** Start **

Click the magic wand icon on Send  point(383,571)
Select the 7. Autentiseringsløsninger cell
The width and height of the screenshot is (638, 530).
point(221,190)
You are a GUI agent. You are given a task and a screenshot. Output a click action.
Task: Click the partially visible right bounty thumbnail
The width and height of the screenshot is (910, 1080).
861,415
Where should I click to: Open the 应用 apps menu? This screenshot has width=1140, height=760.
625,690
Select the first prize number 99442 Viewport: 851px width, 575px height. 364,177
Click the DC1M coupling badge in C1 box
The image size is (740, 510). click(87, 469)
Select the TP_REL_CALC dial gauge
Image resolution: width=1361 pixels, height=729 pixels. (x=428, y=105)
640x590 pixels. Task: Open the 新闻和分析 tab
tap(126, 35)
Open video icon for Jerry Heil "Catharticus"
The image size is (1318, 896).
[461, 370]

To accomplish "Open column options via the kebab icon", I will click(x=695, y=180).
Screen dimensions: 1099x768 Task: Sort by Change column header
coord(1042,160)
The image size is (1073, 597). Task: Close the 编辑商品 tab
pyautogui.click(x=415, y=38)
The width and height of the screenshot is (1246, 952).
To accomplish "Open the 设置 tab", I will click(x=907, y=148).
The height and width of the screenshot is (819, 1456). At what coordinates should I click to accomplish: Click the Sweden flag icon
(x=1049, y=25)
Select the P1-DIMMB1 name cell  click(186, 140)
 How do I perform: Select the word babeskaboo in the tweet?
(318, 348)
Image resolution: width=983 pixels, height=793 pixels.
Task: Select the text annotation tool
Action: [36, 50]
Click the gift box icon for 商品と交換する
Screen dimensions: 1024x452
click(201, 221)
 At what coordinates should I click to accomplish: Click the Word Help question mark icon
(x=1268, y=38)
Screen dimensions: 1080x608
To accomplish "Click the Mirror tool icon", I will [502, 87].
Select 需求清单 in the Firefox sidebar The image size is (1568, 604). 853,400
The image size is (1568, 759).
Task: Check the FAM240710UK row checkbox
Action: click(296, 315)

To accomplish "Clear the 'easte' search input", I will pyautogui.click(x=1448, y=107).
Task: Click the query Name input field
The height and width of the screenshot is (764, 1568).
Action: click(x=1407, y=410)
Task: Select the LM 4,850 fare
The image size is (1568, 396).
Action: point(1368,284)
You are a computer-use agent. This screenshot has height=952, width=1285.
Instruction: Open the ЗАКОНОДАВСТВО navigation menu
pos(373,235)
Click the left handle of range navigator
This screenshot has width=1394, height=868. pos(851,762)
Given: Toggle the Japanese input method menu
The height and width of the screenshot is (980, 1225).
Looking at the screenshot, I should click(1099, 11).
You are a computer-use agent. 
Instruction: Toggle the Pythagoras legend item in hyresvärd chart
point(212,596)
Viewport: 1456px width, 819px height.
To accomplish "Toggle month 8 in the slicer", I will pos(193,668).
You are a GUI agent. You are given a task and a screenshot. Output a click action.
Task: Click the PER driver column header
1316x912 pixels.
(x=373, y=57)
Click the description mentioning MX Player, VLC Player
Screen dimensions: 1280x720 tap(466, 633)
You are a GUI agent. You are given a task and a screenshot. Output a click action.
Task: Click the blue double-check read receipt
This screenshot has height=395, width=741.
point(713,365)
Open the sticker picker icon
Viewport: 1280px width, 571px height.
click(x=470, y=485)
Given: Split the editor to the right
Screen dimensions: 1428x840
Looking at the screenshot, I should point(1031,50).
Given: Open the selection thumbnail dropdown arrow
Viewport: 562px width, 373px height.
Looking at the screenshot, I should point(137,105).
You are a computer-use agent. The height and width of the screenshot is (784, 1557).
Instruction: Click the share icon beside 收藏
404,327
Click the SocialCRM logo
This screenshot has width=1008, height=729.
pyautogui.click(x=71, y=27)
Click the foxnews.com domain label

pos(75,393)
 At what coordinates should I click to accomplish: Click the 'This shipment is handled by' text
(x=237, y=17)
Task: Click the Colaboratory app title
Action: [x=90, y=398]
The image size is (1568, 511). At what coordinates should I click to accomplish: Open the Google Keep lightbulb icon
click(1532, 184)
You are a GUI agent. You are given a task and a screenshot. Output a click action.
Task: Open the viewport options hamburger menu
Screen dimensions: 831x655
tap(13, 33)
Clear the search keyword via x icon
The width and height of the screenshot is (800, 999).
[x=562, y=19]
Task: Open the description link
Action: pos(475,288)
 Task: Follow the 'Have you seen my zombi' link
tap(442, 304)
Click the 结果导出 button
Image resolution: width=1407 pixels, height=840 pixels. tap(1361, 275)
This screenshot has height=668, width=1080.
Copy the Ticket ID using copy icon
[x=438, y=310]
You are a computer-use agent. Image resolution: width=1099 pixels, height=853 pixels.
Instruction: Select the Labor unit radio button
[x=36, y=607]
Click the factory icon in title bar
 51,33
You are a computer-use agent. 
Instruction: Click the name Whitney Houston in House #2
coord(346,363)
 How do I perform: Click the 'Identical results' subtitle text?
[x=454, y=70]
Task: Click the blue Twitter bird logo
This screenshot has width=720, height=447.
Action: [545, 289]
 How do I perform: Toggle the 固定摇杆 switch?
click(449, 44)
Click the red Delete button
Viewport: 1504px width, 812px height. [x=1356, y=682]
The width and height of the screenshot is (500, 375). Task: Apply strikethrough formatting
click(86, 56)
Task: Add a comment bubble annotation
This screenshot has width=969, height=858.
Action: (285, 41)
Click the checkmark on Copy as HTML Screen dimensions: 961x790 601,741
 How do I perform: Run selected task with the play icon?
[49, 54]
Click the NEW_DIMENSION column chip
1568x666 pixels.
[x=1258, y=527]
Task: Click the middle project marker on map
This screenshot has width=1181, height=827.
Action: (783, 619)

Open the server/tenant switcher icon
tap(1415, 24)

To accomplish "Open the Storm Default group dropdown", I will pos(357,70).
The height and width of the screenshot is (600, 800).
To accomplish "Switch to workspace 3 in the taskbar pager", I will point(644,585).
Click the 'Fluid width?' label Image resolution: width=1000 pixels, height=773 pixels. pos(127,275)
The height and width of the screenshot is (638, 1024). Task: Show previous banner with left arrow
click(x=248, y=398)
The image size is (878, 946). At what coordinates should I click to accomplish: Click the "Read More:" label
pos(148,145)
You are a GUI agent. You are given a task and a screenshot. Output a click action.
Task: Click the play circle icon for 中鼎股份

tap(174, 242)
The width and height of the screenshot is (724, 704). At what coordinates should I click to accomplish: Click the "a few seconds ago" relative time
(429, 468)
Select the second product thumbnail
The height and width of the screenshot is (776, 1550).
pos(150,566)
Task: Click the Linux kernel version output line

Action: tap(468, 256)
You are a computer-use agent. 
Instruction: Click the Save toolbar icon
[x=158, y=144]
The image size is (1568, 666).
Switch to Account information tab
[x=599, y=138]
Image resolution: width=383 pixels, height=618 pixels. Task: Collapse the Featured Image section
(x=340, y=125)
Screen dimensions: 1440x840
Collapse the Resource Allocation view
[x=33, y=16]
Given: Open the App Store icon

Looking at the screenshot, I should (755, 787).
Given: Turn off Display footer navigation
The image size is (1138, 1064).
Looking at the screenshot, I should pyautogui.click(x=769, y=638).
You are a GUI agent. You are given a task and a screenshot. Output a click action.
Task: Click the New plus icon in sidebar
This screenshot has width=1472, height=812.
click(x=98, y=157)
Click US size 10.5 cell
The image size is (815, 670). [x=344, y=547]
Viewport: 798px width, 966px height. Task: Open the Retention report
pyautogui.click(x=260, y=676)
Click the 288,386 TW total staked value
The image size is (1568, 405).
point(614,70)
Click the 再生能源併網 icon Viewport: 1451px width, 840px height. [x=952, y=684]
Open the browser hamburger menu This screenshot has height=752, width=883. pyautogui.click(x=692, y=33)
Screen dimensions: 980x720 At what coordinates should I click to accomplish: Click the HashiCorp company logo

** End **

▶ _AIM OF THE TASK_:
What are the entries from the line holding "The image size is (878, 946)." through the line holding "tap(174, 242)", inclusive? Reproduce them verbatim.

▶ _SOLUTION_:
The image size is (878, 946). At what coordinates should I click to accomplish: Click the "Read More:" label
pos(148,145)
You are a GUI agent. You are given a task and a screenshot. Output a click action.
Task: Click the play circle icon for 中鼎股份

tap(174, 242)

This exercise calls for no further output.